Histoire du XIXe siècle (volume 1/3) : $b I. Directoire. Origine des Bonaparte
CHAPITRE XIII
LA CLÔTURE DES JACOBINS.
10 novembre 1794.
Les princesses de l’époque, dans ce temps intermédiaire, sont les dames de l’agiotage, les maîtresses des thermidoriens, qui trônent aux salons de jeu. Ceux-ci ne furent jamais fermés ; les Sainte-Amaranthe, on l’a vu, les tenaient en pleine Terreur. Maintenant, le jeu, agrandi par l’agio du papier, l’intrigue de l’élargissement successif des prisonniers, les plaisirs et les soupers, tout le mouvement du jour a pour reine cette Tallien. Autour d’elle, une pléiade de dames aimables et peu sévères, comme la pâle, la gracieuse et déjà fanée Joséphine.

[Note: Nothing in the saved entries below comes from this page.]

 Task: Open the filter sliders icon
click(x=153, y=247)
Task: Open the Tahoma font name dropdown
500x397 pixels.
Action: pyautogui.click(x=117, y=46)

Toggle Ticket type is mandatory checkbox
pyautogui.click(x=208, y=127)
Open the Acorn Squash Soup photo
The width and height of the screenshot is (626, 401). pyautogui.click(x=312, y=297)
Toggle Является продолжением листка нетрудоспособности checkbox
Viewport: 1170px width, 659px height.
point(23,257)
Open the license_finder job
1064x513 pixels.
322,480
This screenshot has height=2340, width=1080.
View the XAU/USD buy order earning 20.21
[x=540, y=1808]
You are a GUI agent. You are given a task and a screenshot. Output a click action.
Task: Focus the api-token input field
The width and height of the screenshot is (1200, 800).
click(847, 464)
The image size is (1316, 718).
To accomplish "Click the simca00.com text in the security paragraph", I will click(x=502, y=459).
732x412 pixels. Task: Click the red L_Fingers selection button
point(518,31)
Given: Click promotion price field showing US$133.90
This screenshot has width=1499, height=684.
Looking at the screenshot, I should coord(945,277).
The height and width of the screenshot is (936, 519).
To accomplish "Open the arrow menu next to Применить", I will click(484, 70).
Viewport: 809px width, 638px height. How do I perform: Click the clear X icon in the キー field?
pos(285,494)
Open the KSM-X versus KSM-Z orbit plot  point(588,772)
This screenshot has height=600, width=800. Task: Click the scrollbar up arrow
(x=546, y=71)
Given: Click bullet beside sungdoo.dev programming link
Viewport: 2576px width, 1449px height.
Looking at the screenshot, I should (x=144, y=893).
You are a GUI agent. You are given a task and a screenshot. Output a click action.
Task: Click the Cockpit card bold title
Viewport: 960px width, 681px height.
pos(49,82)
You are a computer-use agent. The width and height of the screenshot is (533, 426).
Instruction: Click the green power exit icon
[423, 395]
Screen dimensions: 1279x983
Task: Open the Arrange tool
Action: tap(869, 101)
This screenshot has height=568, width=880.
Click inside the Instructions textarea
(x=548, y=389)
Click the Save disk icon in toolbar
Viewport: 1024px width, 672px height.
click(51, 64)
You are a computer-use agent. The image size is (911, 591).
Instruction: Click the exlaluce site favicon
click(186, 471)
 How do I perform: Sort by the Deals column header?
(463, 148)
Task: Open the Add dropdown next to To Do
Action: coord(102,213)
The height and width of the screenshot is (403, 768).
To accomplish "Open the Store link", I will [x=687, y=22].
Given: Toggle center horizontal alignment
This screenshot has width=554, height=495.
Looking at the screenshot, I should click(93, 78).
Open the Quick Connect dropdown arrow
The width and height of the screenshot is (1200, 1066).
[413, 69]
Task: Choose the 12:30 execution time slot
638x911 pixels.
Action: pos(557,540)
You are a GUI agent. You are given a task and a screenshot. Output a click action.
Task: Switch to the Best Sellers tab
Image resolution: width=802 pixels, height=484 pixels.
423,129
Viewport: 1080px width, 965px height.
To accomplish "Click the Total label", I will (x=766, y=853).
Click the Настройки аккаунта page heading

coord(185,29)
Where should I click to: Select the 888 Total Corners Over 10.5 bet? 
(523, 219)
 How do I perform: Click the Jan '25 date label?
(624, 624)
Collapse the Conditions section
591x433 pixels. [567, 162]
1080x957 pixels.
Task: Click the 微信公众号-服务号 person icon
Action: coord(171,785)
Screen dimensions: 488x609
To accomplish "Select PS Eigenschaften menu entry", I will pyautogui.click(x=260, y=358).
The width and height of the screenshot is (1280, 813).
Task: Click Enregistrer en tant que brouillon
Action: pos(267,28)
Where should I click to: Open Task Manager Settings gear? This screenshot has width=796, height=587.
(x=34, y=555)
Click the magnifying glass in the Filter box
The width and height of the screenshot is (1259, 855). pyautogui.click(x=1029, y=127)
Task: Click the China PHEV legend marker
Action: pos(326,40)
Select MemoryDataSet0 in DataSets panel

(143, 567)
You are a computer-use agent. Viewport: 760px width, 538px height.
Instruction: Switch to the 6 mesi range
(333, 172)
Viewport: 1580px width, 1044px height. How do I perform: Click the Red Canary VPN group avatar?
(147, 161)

Elles étaient fort étourdies, n’avaient pas même le sens des convenances politiques qu’aurait imposées l’intérêt. Par exemple, pour porter le dernier coup aux Jacobins, on aurait dû prendre un jour où le grand flot populaire de lui-même irait contre eux, ce jour que le procès terrible contre leur ami Carrier ne pouvait manquer d’amener. Mais on prend maladroitement le jour d’une affaire d’argent, le jour où la Tallien échoue pour ses fonds espagnols. Plus maladroitement encore, le mouvement qui aurait paru celui de la moralité contre « les buveurs de sang », fut souillé d’espiègleries indignes contre les jacobines.
On calcula seulement que ces furieuses jacobines ayant étourdiment (le 8) hué la Convention, on pouvait, le 9, hardiment les insulter. On crut que l’Assemblée même serait froide à les protéger, ne serait pas fâchée de voir ces orgueilleuses humiliées, que l’abandon, le petit nombre des Jacobins serait constaté, qu’ils resteraient impuissants et ridicules, avilis.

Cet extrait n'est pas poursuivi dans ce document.